In ordinary repose the outward moving breath produces no sound
whatever, for it meets in its passage no obstruction.

Producing Tone. At the upper end of the windpipe is a triangular
chamber, the front angle of which forms the Adam's apple. In this are
the vocal cords. These cords are two tapes of membrane which can be
brought closely together, and by muscular tension stretched until
passing air causes them to vibrate. They in turn cause the air above
them to vibrate, much as the air in an organ pipe vibrates. Thus tone
is produced.

The air above the vocal cords may fill all the open spaces above the
larynx--the throat, the mouth, the nasal cavity in the head, the
nostrils. This rather large amount of air, vibrating freely, produces
a sound low in pitch. The larger the cavities are made the lower the
pitch. You can verify this by producing a note. Then place your finger
upon your Adam's apple. Produce a sound lower in pitch. Notice what
your larynx does. Sing a few notes down the scale or up to observe the
same principle of the change of pitch in the human voice.
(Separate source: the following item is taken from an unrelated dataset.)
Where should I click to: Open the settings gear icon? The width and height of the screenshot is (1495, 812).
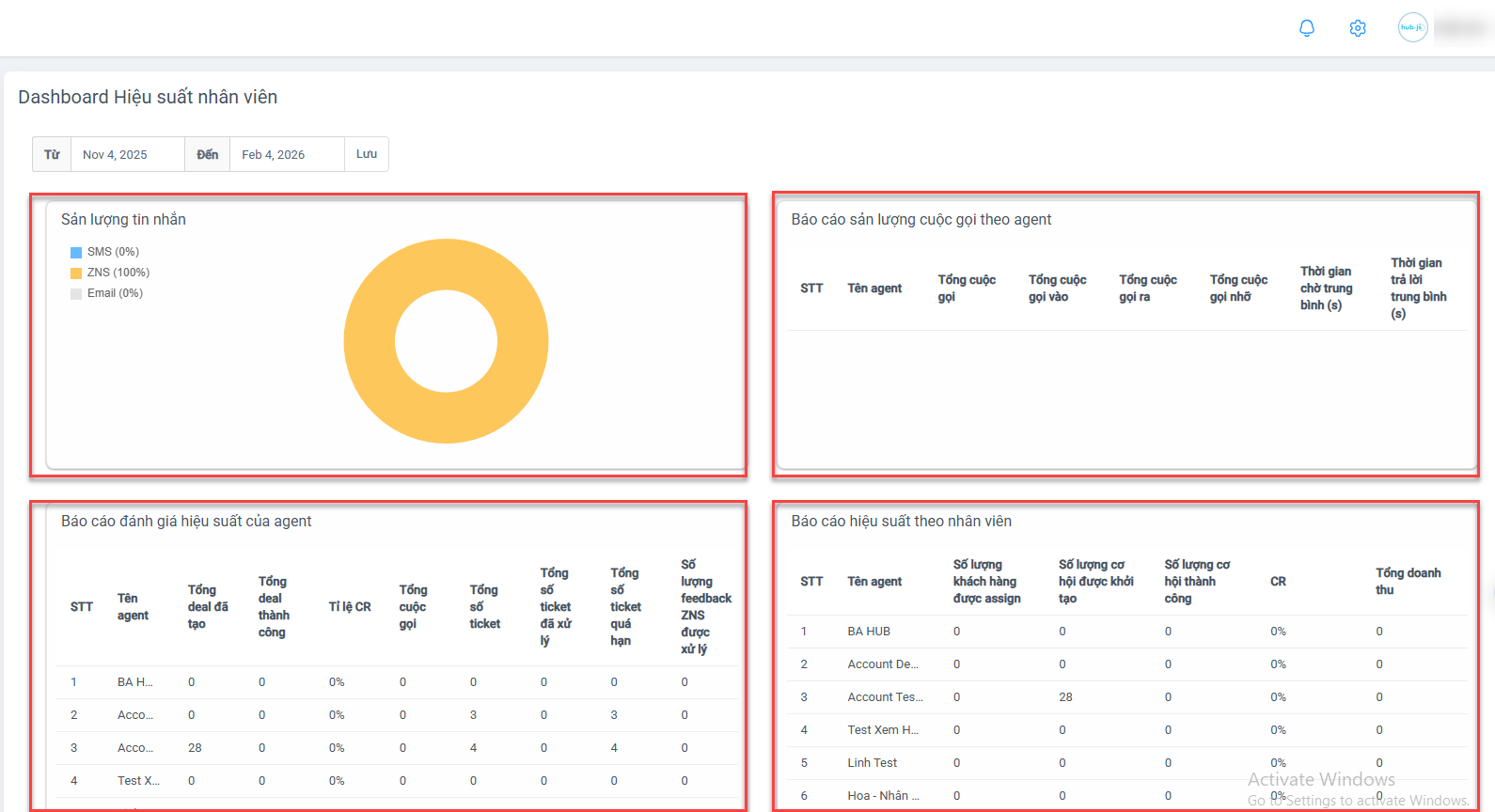tap(1357, 28)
Producing Vowels. If the mouth be kept wide open and no other organ be
allowed to modify or interrupt the sound a vowel is produced. In
speech every part of the head that can be used is brought into action
to modify these uninterrupted vibrations of vocal cords and air. The
lips, the cheeks, the teeth, the tongue, the hard palate, the soft
palate, the nasal cavity, all coƶperate to make articulate speech.